Your goal. Take the data starting with the line containing "The image size" and going on through the line containing "coord(236,28)", and write those lines out again with "icon" swapped for "button", leaving everything else unchanged.

The input.
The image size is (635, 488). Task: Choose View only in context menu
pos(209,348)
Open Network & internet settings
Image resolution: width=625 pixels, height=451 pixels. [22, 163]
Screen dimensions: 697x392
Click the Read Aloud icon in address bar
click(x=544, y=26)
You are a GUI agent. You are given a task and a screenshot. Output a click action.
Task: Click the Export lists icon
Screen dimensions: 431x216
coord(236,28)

* * *

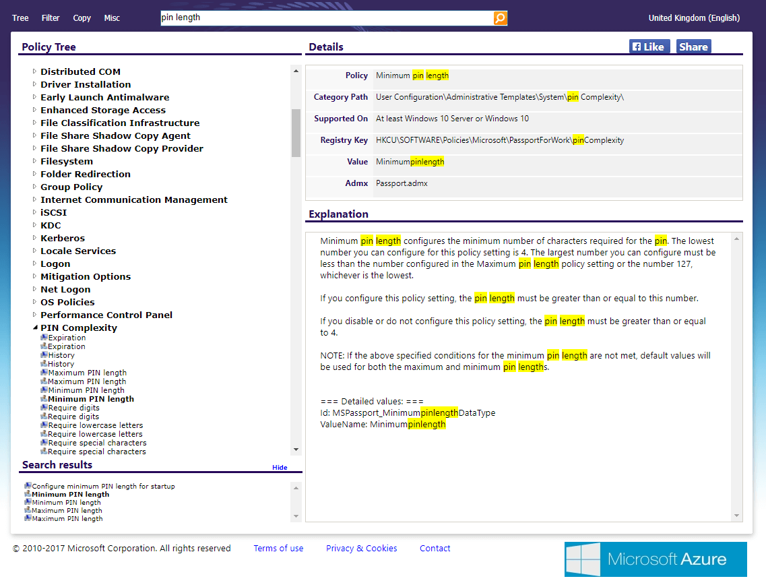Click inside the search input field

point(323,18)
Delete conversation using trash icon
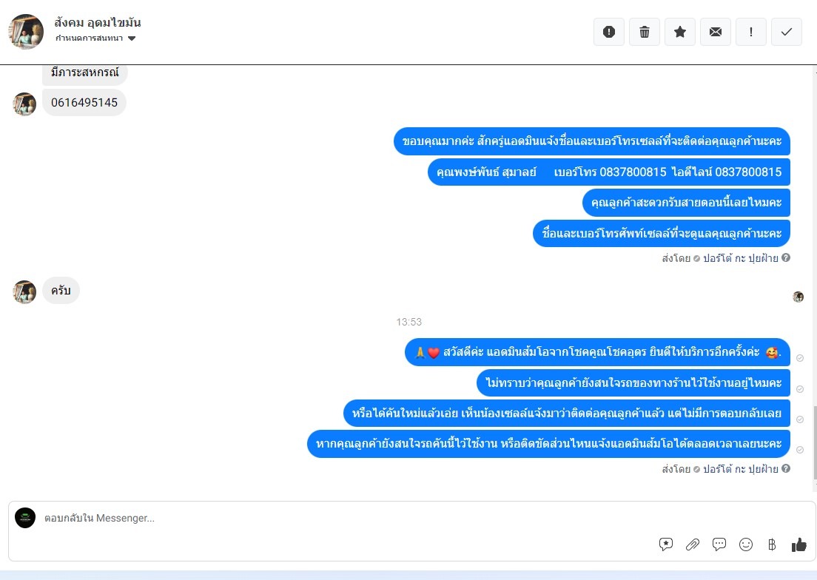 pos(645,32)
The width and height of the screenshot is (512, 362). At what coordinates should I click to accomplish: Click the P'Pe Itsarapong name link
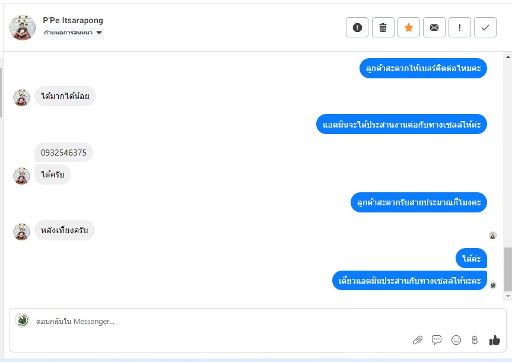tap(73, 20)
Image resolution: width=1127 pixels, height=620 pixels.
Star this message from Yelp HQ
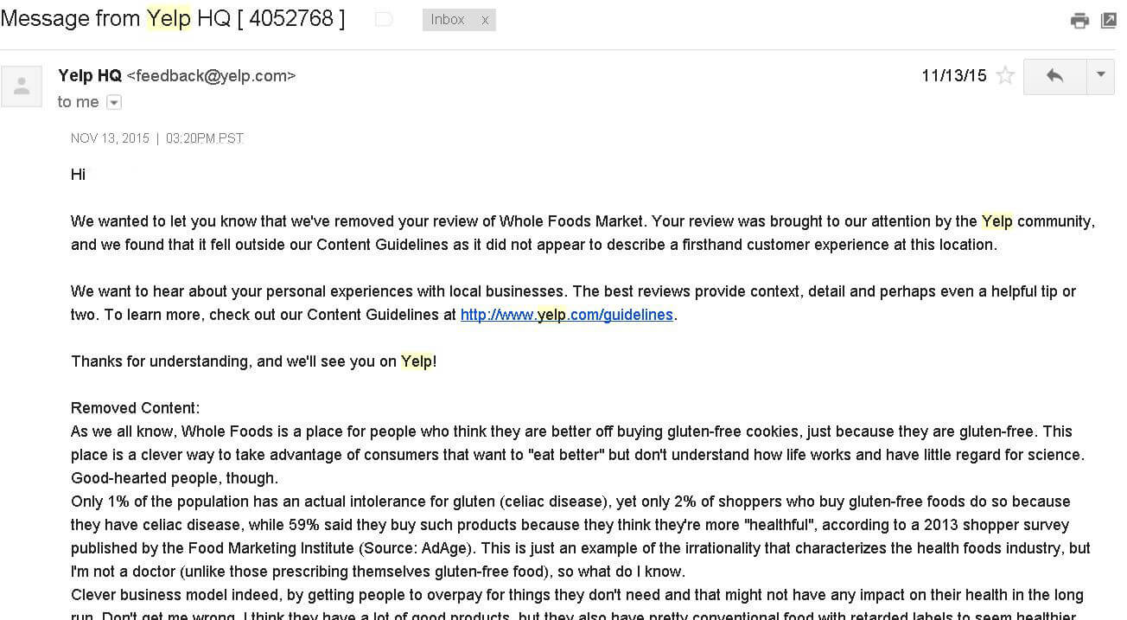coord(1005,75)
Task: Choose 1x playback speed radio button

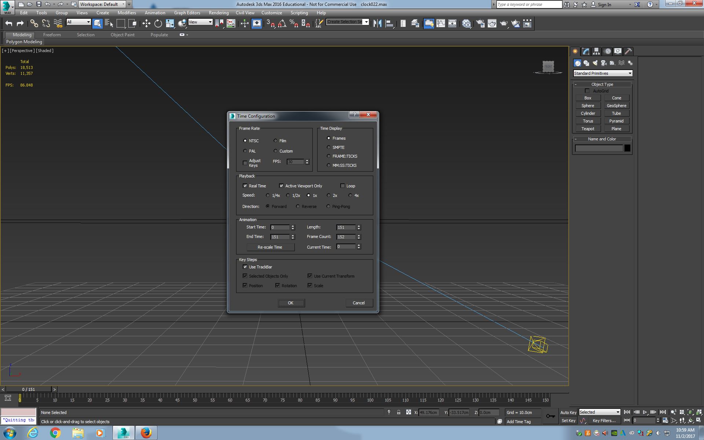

Solution to the problem.
The image size is (635, 488). Task: Choose View only in context menu
pos(209,348)
Open Network & internet settings
Image resolution: width=625 pixels, height=451 pixels. [22, 163]
Screen dimensions: 697x392
Click the Read Aloud button in address bar
click(x=544, y=26)
You are a GUI agent. You are given a task and a screenshot. Output a click action.
Task: Click the Export lists button
Screen dimensions: 431x216
coord(236,28)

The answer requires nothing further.